This invention relates to a process for producing sulfurized nickel catalysts.
Nickel catalysts, the activity of which is modified by the presence of sulfur, have many uses, particularly for catalyzing selective hydrogenation and isomerization reactions. In particular, such sulfurized nickel catalysts are used for partial and selective hydrogenation of unsaturated fatty acids and their derivatives, e.g., esters thereof, such as triglycerides or fats. Some vegetable oils, such as soybean oil, contain compounds having several double bonds (polyenic compounds), for instance, three double bonds (trienic compounds) and two double bonds (dienic compounds), in admixture with compounds having only one double bond (monoenic compounds) and saturated compounds. For some uses, for example, for the manufacture of confectionaries, icing fats and the like, these oils must be hardened. However, the hardened product must fulfill a number of conditions; it must remain relatively hard up to a temperature in the range of from about 20.degree. to about 40.degree. C., but it must melt completely in the mouth. For these reasons, the hydrogenation must be highly selective and isomerization must also take place during this hydrogenation. It is a prime importance:
(1) TO REDUCE THE CONTENT OF UNSTABLE POLYENIC COMPOUNDS OF THE OIL;
(2) TO LIMIT THE FORMATION OF SATURATED COMPOUNDS DURING THE HYDROGENATION, SINCE THESE SATURATED COMPOUNDS EXHIBIT TOO HIGH OF A MELTING POINT;
(3) TO LIMIT THE FORMATION OF UNSTABLE CONJUGATED DIENIC COMPOUNDS; AND,
(4) TO FAVOR THE ISOMERIZATION TO TRANS-ISOMERS, WHICH HAVE A HIGHER MELTING POINT THAN THE CIS-ISOMERS. For instance, elaidic acid (the trans-isomer) has a melting point of 46.5.degree. C., while oleic acid (the cis-isomer) has a melting point of 13.4.degree. C. (.alpha. form) or 16.3.degree. C. (.beta. form).

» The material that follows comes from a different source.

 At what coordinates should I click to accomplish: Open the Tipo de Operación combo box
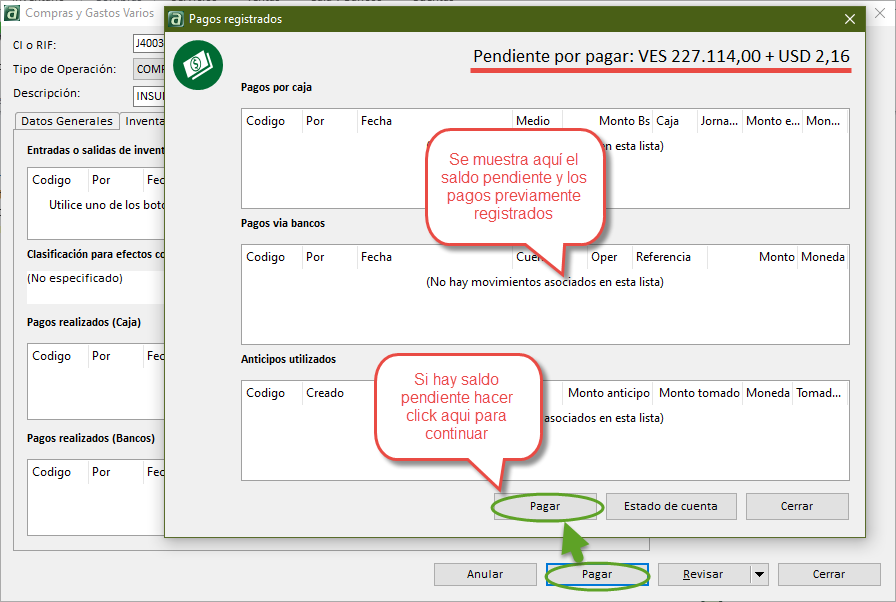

This isomerization, which is also called elaidization, does not take place in the presence of nickel catalysts free of sulfur (U.S. Pat. No. 2,123,342).
Heretofore, numerous sulfurized nickel catalysts and processes for manufacturing these catalysts have been proposed for carrying out these selective hydrogenation and isomerization reactions.
However, these catalysts have certain drawbacks. In fact, a sulfurized nickel catalyst is a nickel catalyst which is poisoned by the presence of sulfur. It results that a sulfurized catalyst is generally less active; hard fats can be produced from oils having a high iodine value (that is, a high degree of unsaturation), but the reaction rate is very low. Many attempts have been made to increase the reaction rate, but they lead to a poor selectivity of the reaction; the content of isomerized products is too low and the resulting hardened fat does not fulfill the requirements for the intended use in foods. A valuable catalyst for hardening oils must filfill a number of conditions, (activity, selectivity and isomerization power) which are somewhat conflicting.
Moreover, many methods for producing the sulfurized nickel catalysts give erratic results: the metallic catalysts are irregularly sulfurized and their activity varies widely. Furthermore, some previously proposed methods require a close control of working conditions. For instance, a sulfurized nickel catalyst can be prepared by reaction between a nickel catalyst and H.sub.2 S. However, the reaction is so exothermic that provision must be made for removing the reaction heat (Kirkpatrick "Nickel Sulfide Catalysts," Advances in Catalysis, Vol. III, p. 329, 1951).